Last year was a record year for most retailers, in terms of volumes of goods sold, earnings and dividend growth and reaching new share price highs. Ellerines CEO Peter Squires sums it up nicely: "In my 36 years of retailing, I've never seen such a buoyant market."
This sentiment is echoed by JD Group executive chairman David Sussman. "A fundamental change has taken place in the middle mass market; this cycle will persist until at least 2010."
There are two parts to the overall retailers sector: general retailers, characterised by durable and semidurable retailers such as Edcon, Ellerines, Truworths, JD Group, Foschini and Massmart; and food & drug retailers, typified by Pick 'n Pay, Shoprite and Spar.
The general retailers index rose by 74% during calendar 2004, blasting through its previous peak of 14 000 set in 1999/2000 and reaching 20 000 at the beginning of this year. Food & drug's performance, though strong, was not as strong as the general retailers'.
The reason is simple. As consumers get more disposable income as a result of tax breaks and lower interest rates, they don't necessarily spend more on food but certainly spend more on clothing, furniture and appliances.
Two new listings occurred in the sectors last year, Lewis Group in general retailers and Spar in food & drug. Both companies had been identified over many years by analysts as candidates for a listing.
Lewis is an old Cape-based furniture retailer with a formidable reputation. It still has the highest profit margin of any listed furniture retailer. Its former holding company, GUS of the UK, finally decided to list Lewis late last year. Spar was part of the Tiger Brands group for many years. Unlike most food retailers, it didn't own its own stores. It's more of a distribution business, supplying privately owned Spar outlets. The timing for both listings was excellent and they've enjoyed relatively buoyant share prices since listing.
Metro Cash & Carry, on the other hand, began disengaging from the JSE. The African part of the business, which includes SA, was sold off to Metro directors and a BEE consortium by way of a R1,3bn management buyout, leaving Metro's sole asset as a 60% shareholding in Australian-listed Metcash Trading. The company was renamed Metoz. More than likely this stake will be sold to Metcash Australia for A$2,92/ share and Metoz will delist from the JSE.
So, where to now for the sector? The answer depends on whether what is happening in consumer spending is a result of a structural change in spending or merely cyclical. Considering the substantial change in the demographic composition of consumer spending in the past 10 years, it's probably safe to assume that a structural shift has occurred. The emergence of an aspirational black middle class has altered the consumer spending landscape fundamentally.

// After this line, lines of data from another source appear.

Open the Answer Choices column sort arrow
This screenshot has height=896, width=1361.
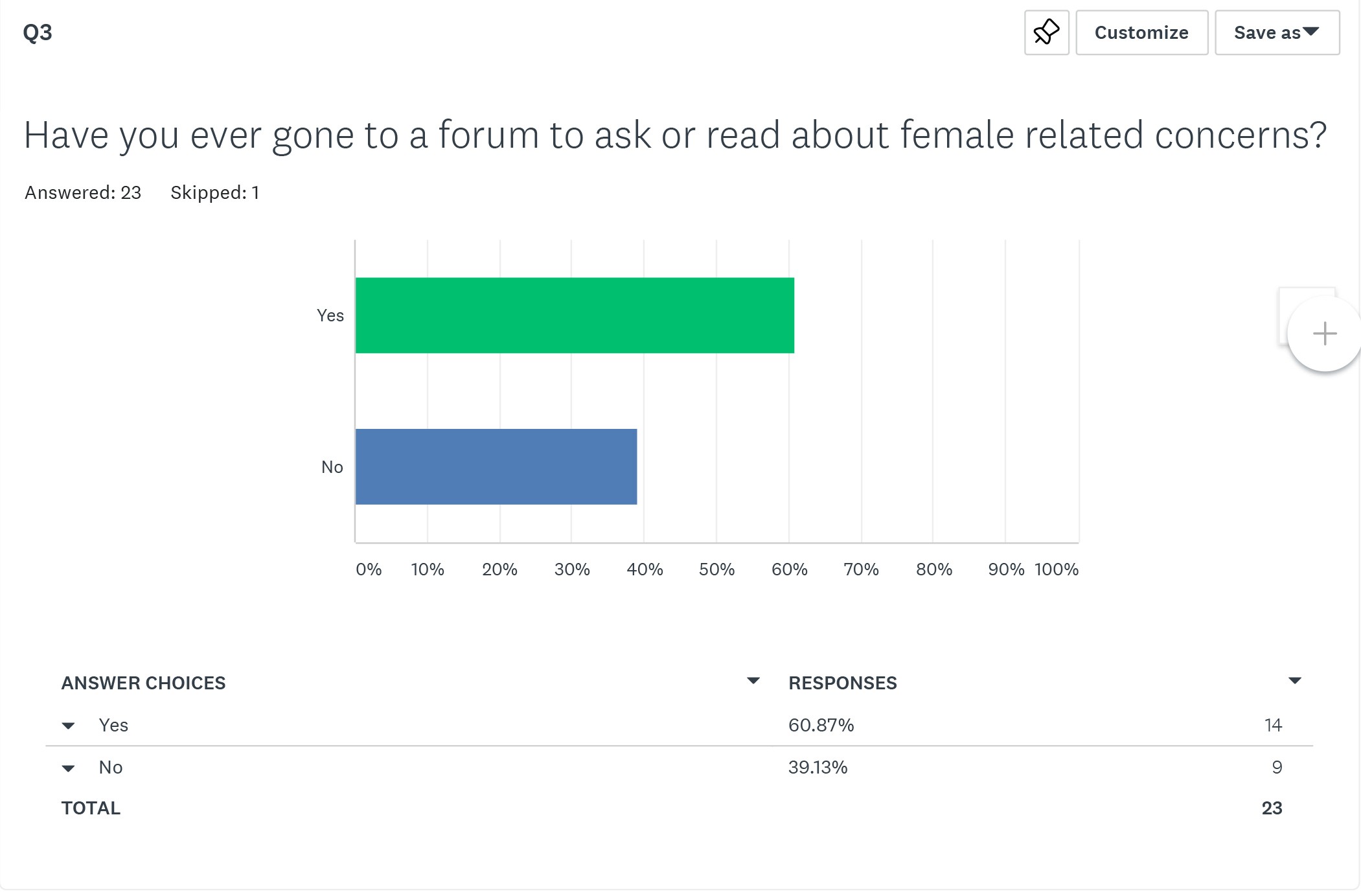(x=753, y=681)
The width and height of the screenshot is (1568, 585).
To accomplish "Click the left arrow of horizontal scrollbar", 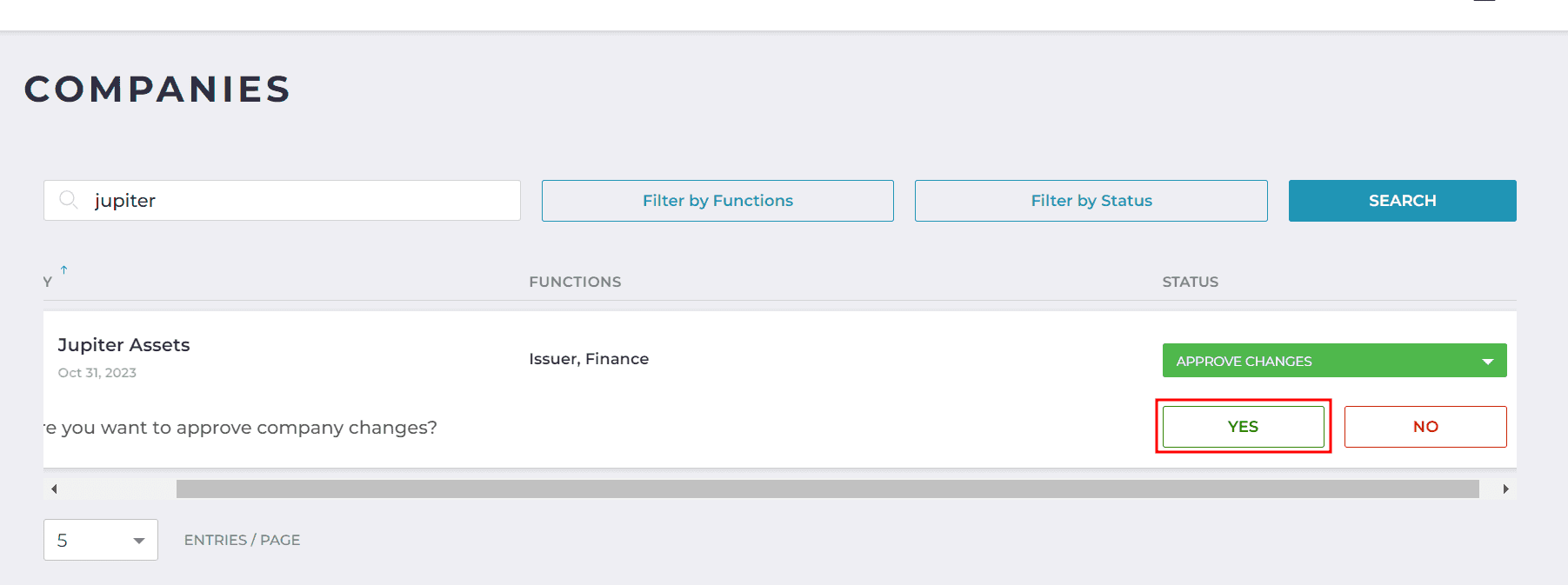I will (x=54, y=489).
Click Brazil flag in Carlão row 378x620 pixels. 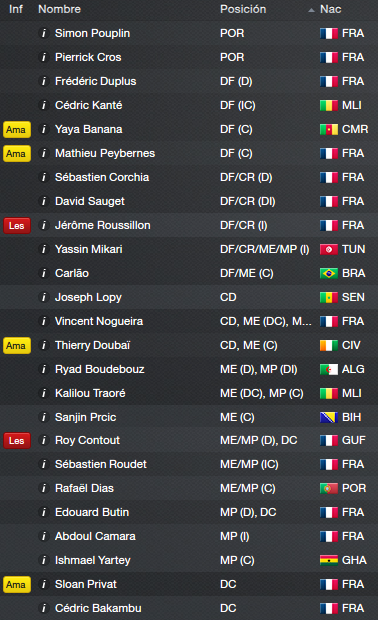(x=329, y=273)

Having said that, following the recent 50 basis point cut in short-term rates, the interest rate cycle may have bottomed and further growth in the sector will be predicated on a broader-based improvement in the economy.

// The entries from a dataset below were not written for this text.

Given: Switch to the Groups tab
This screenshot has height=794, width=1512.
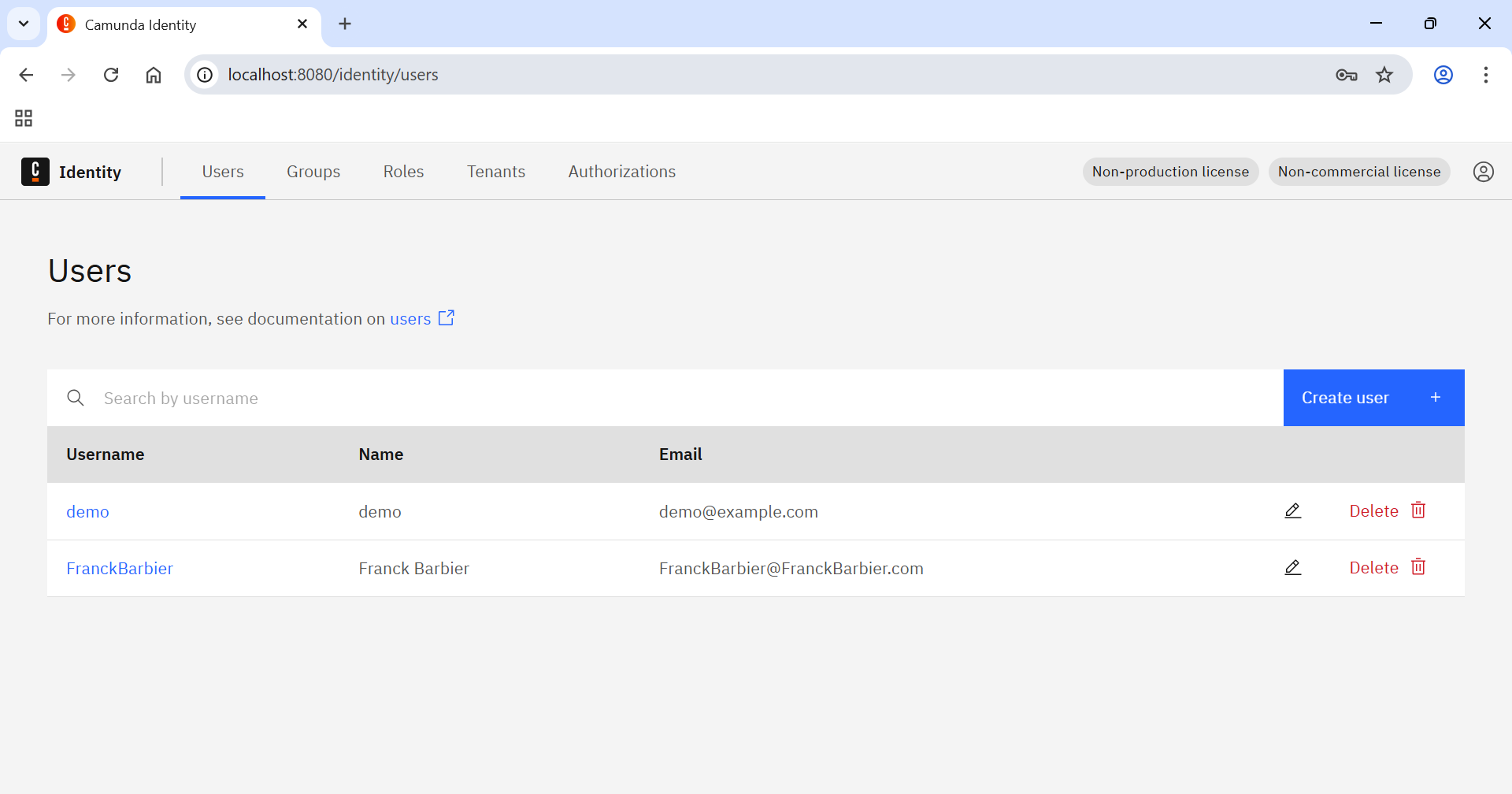Looking at the screenshot, I should (x=313, y=172).
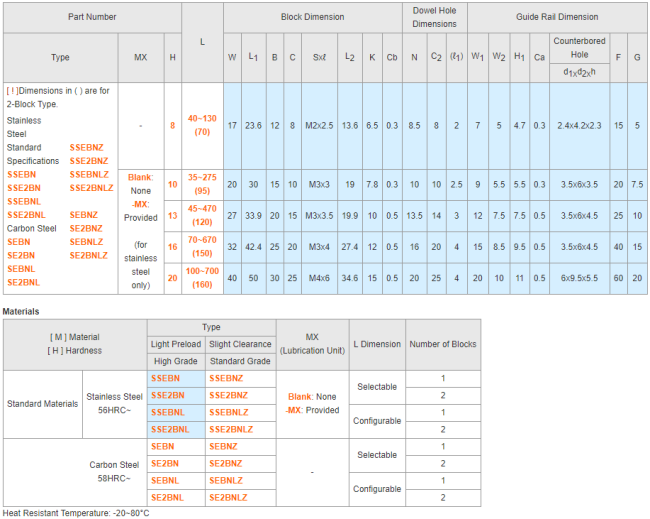Open SSE2BNL in the top Type column
This screenshot has width=650, height=519.
pos(27,215)

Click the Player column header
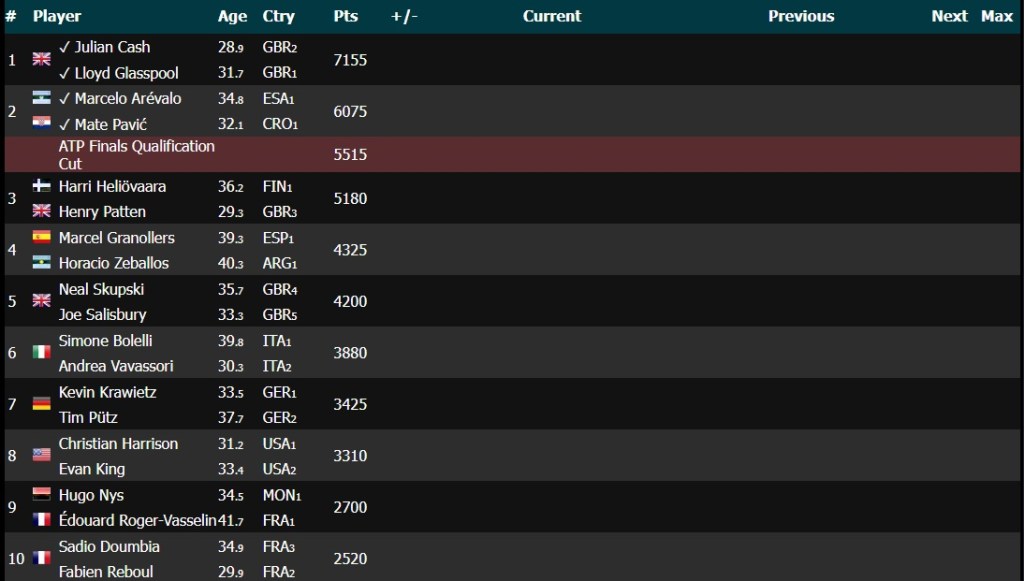coord(57,16)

If economists are correct in their assumption that interest rates have probably fallen as far as they're going to, the next move in rates will be upwards. That's not necessarily bad news for retailers, though it does remove a powerful growth engine that's been primarily responsible for driving the sector in the past few years. Much now depends on how robust the economy really is and how many jobs can be created. If finance minister Trevor Manuel is right in predicting GDP growth of close to 6% in the coming few years, then the retailers should continue to enjoy strong earnings growth, albeit not at the same rate as experienced recently.
Analysts are divided in their views as to what will happen to retail shares. Many believe the sectors have peaked and it's now time to take profits. Others, such as Investec Asset Management's Rob Forsyth, believe share prices are discounting about a 300 basis-point rise in interest rates over the next year or so.